What other activities do you do?
I’ve aid and ice climbed with Paradox Sports out of Boulder, Colorado; they wrote the book on adaptive climbing, which just takes a modified harness. But winter sports, rafting, and biking are my passions. I’ve done some adaptive skiing, but not to the extent that I’d like to. Getting back into downhill is one of my priorities. I’m partnering with Challenge Athletes of West Virginia to help them develop a biking program to get people out on Forest Service roads and state parks. Off-road handcycling is a great way to access more difficult terrain in West Virginia.
What do you want people to know about accessibility?
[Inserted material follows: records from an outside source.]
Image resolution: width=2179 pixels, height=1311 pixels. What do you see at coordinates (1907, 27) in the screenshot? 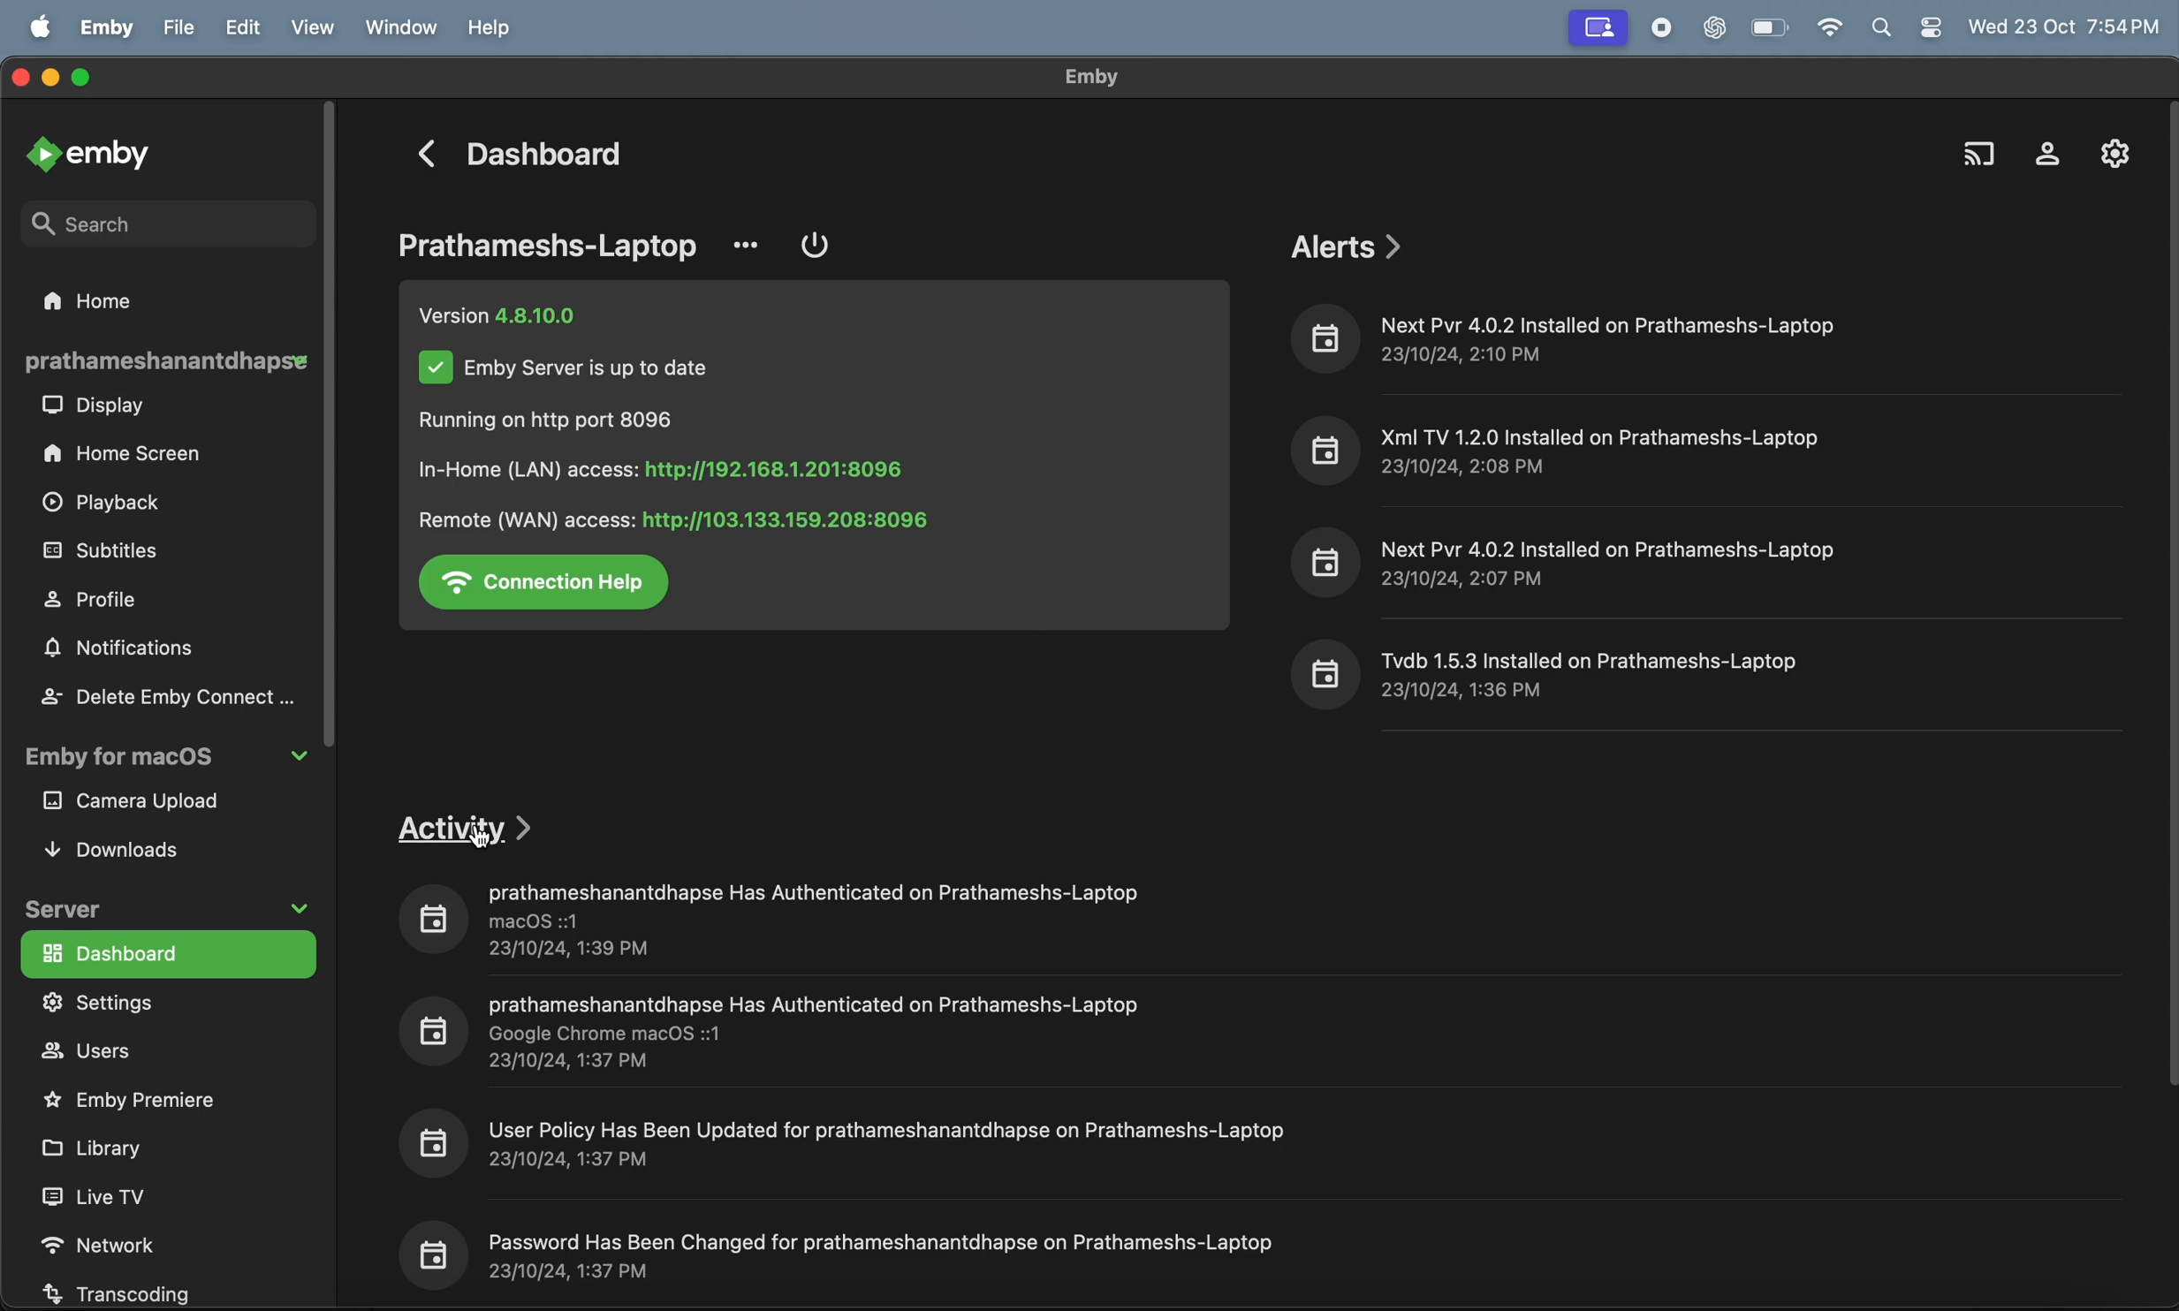
I see `apple widgets` at bounding box center [1907, 27].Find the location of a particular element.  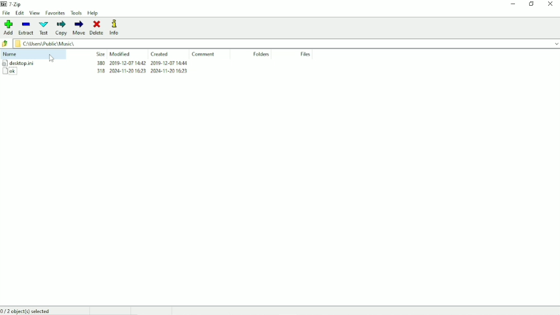

Delete is located at coordinates (97, 28).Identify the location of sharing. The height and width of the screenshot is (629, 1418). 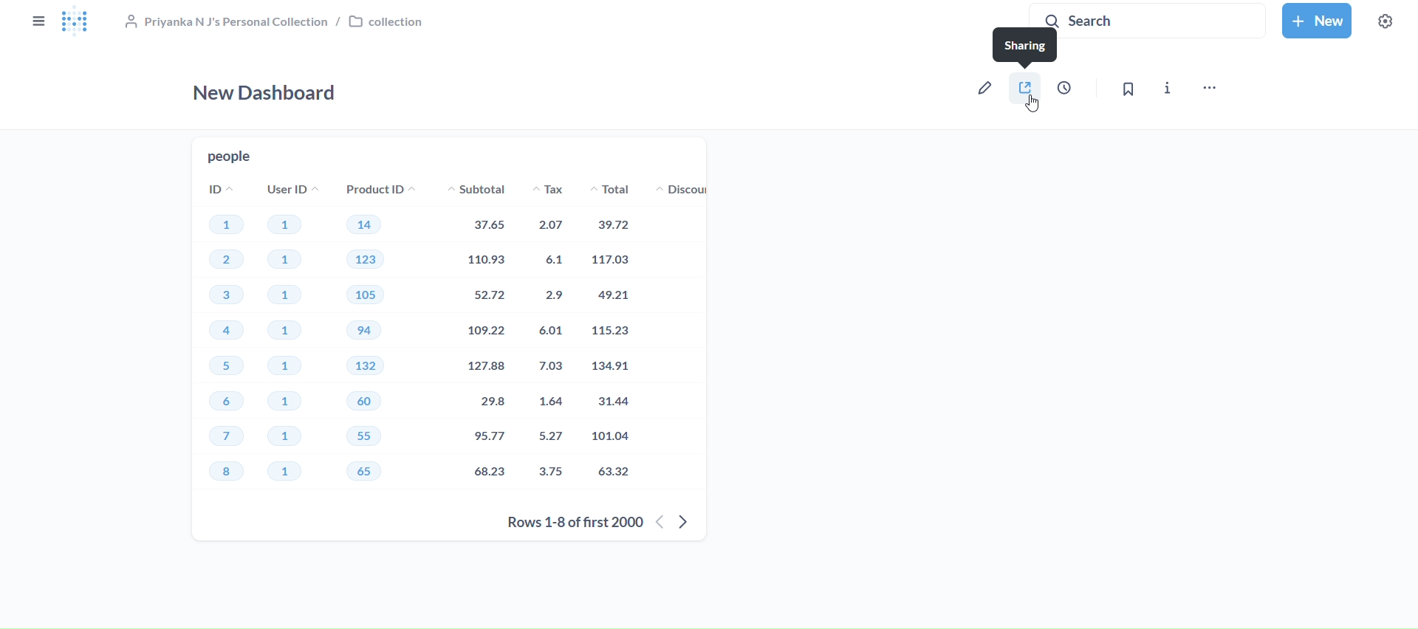
(1023, 90).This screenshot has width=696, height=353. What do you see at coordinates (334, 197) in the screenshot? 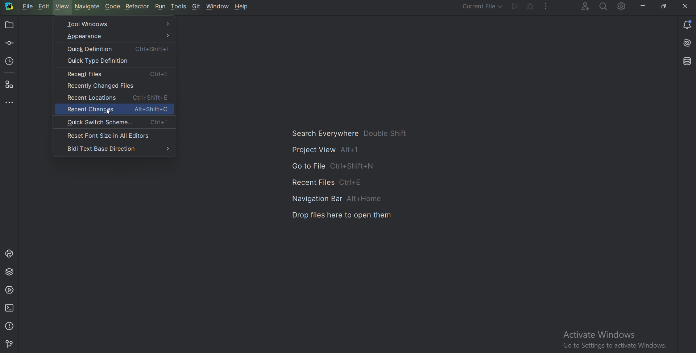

People with disabilities are the largest minority in the United States. We want to go out and do the same stuff everybody else does. As a group we have a lot of annual spending power, so we represent a huge market. Advocating and working directly with local businesses really turns the conversation around. Instead of accessibility being seen as an obligation, the [Americans with Disabilities Act] becomes an opportunity for businesses to get government funding to improve their facilities. Most people don’t know the IRS gives up to $20,000 per year in tax incentives for necessary improvements like ramps, parking spaces, and step removal. Anyone who is interested in making their community more accessible or who wants to make necessary improvements in their business can contact us for free resources.
What advice do you have for others in a similar situation?
Just because you get injured doesn’t mean you have to stop doing the things you love; you just might have to do them in a different way. It’s never impossible. If there’s something you can’t do, look around and see who else is trying it. If no one else is trying, then build it yourself. That’s what happened with me and whitewater; there wasn’t anything that worked for somebody in my situation to do advanced whitewater, so I figured it out. I collaborated with my friends across different industries to create a revolutionary advancement in adaptive whitewater for people without core control.
What do you love about West Virginia?
It’s got such a wonderful community of people and it’s such a beautiful area. This is my home state, so realizing the lack of accessible infrastructure here motivated me to make positive changes not only for myself, but also to improve the quality of life for all residents by developing more sustainable, livable communities. I want to bring about that positive change and see West Virginia move forward. My long-term goal is to grow West Virginia from a place people with disabilities are avoiding into a destination with world-class adaptive outdoor programs so people with disabilities can access all the beautiful things we love about this state.